2006 was a turning point, Lockheart said. “I decided that if I died on a prison yard, I couldn’t die the person that I was,” he said. He took stock of everything he’d survived, including stabbings and shootings, and realized his survival up to that point indicated he was meant for something greater. With the help of his faith and a supportive group of men he’d met in Folsom Prison, Lockheart decided to forgive himself and recognize his value. 

“I was worth something, and not in a monetary sense, but like, in a personal sense, and I owed myself to live in that value because I deserved better than what I was allowing myself to be,” he said.

While navigating a global pandemic in his first few months out of prison is challenging, Lockheart says he’s accustomed to feelings of confinement. What weighs on his heart most heavily is watching from afar as friends and loved ones are helpless to the spread of Covid-19 in a facility where he was once housed.

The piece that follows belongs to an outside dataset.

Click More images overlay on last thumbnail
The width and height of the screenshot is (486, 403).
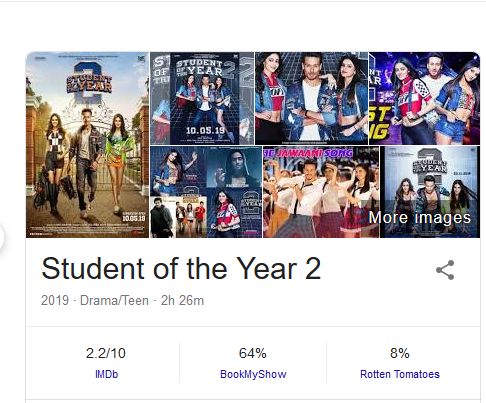pyautogui.click(x=420, y=218)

The coronavirus has spread like wildfire inside San Quentin, after a poorly executed transfer of residents from the California Institute for Men at Chino caused an outbreak. As of July 15, 10 people had died and there were 1,302 active cases of Covid-19 in the correctional facility with a total population of 3,392. 

“I feel guilty that I made it out,” Lockheart said. During his last two years in San Quentin, Lockheart was a first responder, a firefighter on the ambulance crew. He saw firsthand the failures of the institution’s medical system, an experience he calls “life-changing.” Lockheart says he performed CPR on dozens of fellow residents, not all of whom survived, during his tenure as a first responder. 

“I’ve seen the darkest side of what prison has to offer… and I still can’t imagine what this time is like,” Lockheart said of being in prison during the pandemic. “It’s like being a crab in a bucket where they’re just standing over the bucket, shooting into the bucket, there’s nowhere for you to go.”

Recently, Lockheart got a letter in the mail. It was from a friend still incarcerated in San Quentin who was essentially writing to say goodbye. He wanted Lockheart to know that if he didn’t manage to survive the outbreak in the facility, Lockheart had “a special place in his heart.” 

“What do I do with that?” Lockheart said. “These guys in there feel like they’re absolutely powerless, and that it’s not a matter of if, but when. And that breaks my heart.”

Lockheart can’t extinguish the Covid-19 outbreak in San Quentin or quell his sense of survivor’s guilt, but he is committed to building a more equitable justice system and helping to extend the same opportunities he’s been given to build a life for himself outside of prison.

“As many jobs as we can provide for those coming out of incarceration, the better.  As many urban gardens as we can get into the communities, the better.” Lockheart said. “These food deserts—we’ve got to knock them down, and the best way to do it is to show people how to grow their own healthy food.”